WHAT YOU ARE ASKED TO DO →
Retype the complete listing without any change.

[DATA PROVIDED — start]

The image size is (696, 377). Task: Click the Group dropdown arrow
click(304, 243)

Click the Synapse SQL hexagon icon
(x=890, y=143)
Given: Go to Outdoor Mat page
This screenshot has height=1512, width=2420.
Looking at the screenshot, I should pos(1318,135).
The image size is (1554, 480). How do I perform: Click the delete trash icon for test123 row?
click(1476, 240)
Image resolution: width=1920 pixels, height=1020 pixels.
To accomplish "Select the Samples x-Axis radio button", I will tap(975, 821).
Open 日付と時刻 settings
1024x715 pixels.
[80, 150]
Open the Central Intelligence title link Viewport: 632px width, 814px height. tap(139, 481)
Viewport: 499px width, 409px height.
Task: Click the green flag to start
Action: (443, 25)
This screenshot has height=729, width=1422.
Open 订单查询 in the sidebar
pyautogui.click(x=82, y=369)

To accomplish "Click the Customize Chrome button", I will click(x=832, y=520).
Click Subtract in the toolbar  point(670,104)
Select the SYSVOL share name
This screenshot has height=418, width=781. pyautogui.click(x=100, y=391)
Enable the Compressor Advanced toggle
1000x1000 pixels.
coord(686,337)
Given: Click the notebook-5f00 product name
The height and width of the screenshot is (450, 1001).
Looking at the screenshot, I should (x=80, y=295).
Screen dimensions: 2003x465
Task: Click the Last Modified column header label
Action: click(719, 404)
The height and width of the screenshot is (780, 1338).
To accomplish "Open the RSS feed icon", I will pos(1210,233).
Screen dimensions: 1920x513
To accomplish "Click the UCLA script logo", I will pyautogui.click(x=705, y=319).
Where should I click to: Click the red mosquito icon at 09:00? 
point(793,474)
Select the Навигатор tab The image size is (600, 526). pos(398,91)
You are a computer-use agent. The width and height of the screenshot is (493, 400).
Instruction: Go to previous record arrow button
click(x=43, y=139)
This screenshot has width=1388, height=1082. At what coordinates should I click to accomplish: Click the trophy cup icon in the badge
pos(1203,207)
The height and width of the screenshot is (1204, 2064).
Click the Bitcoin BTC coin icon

[DATA PROVIDED — finish]

REPLY →
The image size is (696, 377). Task: Click the Group dropdown arrow
click(304, 243)

Click the Synapse SQL hexagon icon
(x=890, y=143)
Given: Go to Outdoor Mat page
This screenshot has height=1512, width=2420.
Looking at the screenshot, I should pos(1318,135).
The image size is (1554, 480). How do I perform: Click the delete trash icon for test123 row?
click(1476, 240)
Image resolution: width=1920 pixels, height=1020 pixels.
To accomplish "Select the Samples x-Axis radio button", I will tap(975, 821).
Open 日付と時刻 settings
1024x715 pixels.
[80, 150]
Open the Central Intelligence title link Viewport: 632px width, 814px height. tap(139, 481)
Viewport: 499px width, 409px height.
Task: Click the green flag to start
Action: (443, 25)
This screenshot has height=729, width=1422.
Open 订单查询 in the sidebar
pyautogui.click(x=82, y=369)

To accomplish "Click the Customize Chrome button", I will click(x=832, y=520).
Click Subtract in the toolbar  point(670,104)
Select the SYSVOL share name
This screenshot has height=418, width=781. pyautogui.click(x=100, y=391)
Enable the Compressor Advanced toggle
1000x1000 pixels.
coord(686,337)
Given: Click the notebook-5f00 product name
The height and width of the screenshot is (450, 1001).
Looking at the screenshot, I should (x=80, y=295).
Screen dimensions: 2003x465
Task: Click the Last Modified column header label
Action: click(719, 404)
The height and width of the screenshot is (780, 1338).
To accomplish "Open the RSS feed icon", I will pos(1210,233).
Screen dimensions: 1920x513
To accomplish "Click the UCLA script logo", I will pyautogui.click(x=705, y=319).
Where should I click to: Click the red mosquito icon at 09:00? 
point(793,474)
Select the Навигатор tab The image size is (600, 526). pos(398,91)
You are a computer-use agent. The width and height of the screenshot is (493, 400).
Instruction: Go to previous record arrow button
click(x=43, y=139)
This screenshot has width=1388, height=1082. At what coordinates should I click to accomplish: Click the trophy cup icon in the badge
pos(1203,207)
The height and width of the screenshot is (1204, 2064).
Click the Bitcoin BTC coin icon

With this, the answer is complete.